Numbers

It feels like we're living by numbers. The simplest things are now quantified; nothing is vague. 

We count Ollie's calories (1750 per day). This means we weigh out 100g pasta for him, and know which line on our striped Ikea glasses measures exactly 250ml for his evening milk. We know how many calories are in whole milk (68/100ml) versus Jersey milk (81/100ml). We can tell the number of calories in each kind of Ensure by just glancing at the shape of the bottle. The small bottles, at 2.5cal/ml, are too rich for him to tolerate; the large ones, at 1.5cal/ml, mean that his morning 900 calories via NG is a huge volume. 

We rely on the timers on our phones to measure out Ollie's mealtimes. We have the same ten minutes of thinking time, plus five minutes final countdown, every time. We know how many minutes the trip from home to the Medway hospital takes (17, without traffic, assuming the speed limit in the tunnel is 50mph. At rush hour, the speed limit drops to 30mph, adding minutes to our drive). We know the hospital car parking costs off by heart, and when the clock ticks to the next category of charge. We know the train timetables that get us to London. 

We keep an eye on how long we walk the dog with Ollie. On waking time; on medication time; on how long we've got left of the day before we can just all go to bed. The clock seems to be ticking slower by the day. But we count those seconds. 

Our mobiles are filled with new phone numbers. The local hospital, the specialist hospital, Ollie's nurse, the crisis team, the local psychiatrist, the pharmacy. We now have the phone numbers of our neighbours; until recently we've only ever chatted in our gardens. Now, we have to call them so they can check in on our older son when we are running late at the hospital.

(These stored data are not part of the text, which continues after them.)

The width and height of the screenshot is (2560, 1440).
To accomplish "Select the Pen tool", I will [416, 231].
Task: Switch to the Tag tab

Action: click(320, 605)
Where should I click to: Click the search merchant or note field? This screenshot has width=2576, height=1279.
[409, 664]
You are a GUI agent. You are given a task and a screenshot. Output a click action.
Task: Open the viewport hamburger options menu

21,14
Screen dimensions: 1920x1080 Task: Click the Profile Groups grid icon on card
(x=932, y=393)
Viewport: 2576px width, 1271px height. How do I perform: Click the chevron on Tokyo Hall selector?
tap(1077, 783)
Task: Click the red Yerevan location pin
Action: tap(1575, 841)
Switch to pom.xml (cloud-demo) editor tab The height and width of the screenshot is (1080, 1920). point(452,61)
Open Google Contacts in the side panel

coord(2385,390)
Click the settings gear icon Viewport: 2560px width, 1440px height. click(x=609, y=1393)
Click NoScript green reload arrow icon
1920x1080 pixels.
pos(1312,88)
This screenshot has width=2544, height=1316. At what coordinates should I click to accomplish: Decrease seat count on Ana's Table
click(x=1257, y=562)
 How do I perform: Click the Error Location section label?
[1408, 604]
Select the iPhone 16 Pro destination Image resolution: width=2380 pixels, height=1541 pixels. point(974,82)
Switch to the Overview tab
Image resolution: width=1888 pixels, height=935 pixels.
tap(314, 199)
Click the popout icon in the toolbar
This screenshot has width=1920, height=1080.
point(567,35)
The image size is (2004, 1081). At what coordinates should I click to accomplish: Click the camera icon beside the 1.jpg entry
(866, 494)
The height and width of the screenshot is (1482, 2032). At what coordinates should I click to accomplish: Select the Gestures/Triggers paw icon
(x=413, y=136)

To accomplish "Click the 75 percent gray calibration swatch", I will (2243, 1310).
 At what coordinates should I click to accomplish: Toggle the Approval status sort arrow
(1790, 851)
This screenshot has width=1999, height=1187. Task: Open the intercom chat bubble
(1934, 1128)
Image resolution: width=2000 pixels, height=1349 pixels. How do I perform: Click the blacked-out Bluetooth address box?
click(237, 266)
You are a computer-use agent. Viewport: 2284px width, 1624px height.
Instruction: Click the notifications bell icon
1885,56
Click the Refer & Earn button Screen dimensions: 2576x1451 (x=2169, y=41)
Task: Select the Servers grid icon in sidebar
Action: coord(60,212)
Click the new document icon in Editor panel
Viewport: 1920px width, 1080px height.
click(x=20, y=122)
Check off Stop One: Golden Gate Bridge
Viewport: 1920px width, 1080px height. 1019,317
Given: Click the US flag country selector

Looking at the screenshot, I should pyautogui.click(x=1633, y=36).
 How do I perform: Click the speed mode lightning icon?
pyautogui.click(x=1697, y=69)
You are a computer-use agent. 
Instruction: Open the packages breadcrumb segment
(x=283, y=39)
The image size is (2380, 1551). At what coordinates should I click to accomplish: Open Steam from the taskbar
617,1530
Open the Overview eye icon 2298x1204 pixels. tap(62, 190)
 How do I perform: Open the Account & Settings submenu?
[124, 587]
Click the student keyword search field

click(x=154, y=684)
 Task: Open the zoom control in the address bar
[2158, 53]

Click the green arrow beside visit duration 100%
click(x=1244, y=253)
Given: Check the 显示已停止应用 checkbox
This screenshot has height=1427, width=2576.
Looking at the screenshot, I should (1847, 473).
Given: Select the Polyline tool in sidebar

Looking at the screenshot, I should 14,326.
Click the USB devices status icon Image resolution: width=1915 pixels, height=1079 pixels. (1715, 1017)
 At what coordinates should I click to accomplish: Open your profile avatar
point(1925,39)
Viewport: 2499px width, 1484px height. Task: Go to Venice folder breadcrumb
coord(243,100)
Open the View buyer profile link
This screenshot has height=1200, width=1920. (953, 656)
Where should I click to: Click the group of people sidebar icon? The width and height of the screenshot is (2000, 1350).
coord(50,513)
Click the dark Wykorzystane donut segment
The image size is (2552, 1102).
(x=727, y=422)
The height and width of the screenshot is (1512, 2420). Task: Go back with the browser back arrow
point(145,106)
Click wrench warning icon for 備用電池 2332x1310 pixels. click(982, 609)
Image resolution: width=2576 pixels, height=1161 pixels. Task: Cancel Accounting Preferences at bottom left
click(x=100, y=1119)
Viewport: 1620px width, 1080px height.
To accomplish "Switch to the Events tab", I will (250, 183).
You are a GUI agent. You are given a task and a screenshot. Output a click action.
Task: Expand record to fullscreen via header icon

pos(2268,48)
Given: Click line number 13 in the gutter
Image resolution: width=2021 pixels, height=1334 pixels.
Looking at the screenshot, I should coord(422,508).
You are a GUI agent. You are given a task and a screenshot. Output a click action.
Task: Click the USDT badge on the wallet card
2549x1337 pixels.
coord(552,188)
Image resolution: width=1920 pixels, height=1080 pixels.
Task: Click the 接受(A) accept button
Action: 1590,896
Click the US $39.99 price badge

We have 13 knives in our knife block. I count them repeatedly to make none are missing. 

We can recite medical figures too. We know that Ollie's heart rate bottomed out at 38 bpm when he was at his lowest weight. We know that lowest weight too, down to the gram. We know the doses of his meds, by the milligram; we can discuss the change in blood pressure from sitting to standing. We know the maximum rate that the pump can churn out his NG feeds (400ml/hr). We know how many millilitres of liquid he needs in 24 hours for normal kidney function.  

Other figures in our lives are definitely more frightening. The statistics we read about anorexia are not comforting. The mortality rate is terrifying. We know how rare Ollie's case is; the percentage of male sufferers of his age is tiny. Yet one of the scariest numbers is probably the number of intrusive thoughts in Ollie's head: a million, every time he takes a bite of food, he tells us. 

Knowing all of these numbers, and living by them, is incredibly hard. But harder still is NOT knowing how much longer we have to wait before he can be admitted. And how long it will be before he feels even a tiny bit better.